Lines from a pointing dataset:
start

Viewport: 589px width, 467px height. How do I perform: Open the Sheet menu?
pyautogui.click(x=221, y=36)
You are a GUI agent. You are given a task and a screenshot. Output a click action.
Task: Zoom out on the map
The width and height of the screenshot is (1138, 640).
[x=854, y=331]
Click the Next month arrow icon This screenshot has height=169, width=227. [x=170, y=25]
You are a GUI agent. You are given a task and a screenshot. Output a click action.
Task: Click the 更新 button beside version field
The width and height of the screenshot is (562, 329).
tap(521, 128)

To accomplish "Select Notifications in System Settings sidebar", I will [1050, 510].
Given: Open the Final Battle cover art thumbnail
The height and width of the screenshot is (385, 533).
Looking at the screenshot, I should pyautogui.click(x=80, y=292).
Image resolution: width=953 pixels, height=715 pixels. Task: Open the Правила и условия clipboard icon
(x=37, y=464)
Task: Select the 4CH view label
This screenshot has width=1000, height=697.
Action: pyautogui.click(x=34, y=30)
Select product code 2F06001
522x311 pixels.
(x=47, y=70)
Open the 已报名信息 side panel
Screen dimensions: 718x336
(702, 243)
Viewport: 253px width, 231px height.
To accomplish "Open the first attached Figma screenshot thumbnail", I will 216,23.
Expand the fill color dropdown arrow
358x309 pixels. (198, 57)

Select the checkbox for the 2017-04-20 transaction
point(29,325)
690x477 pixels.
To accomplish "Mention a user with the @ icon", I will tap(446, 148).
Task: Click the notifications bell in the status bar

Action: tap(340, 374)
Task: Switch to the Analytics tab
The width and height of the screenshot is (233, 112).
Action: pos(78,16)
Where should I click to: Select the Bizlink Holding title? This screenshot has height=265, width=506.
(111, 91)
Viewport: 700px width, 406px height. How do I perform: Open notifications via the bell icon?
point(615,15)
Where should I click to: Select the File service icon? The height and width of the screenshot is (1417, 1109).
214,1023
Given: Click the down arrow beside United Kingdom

end

* _Exercise_: Which of the lines above contain the word "thumbnail", matching case? Pick them out and copy each one in full.

* _The reply_:
Given: Open the Final Battle cover art thumbnail
To accomplish "Open the first attached Figma screenshot thumbnail", I will 216,23.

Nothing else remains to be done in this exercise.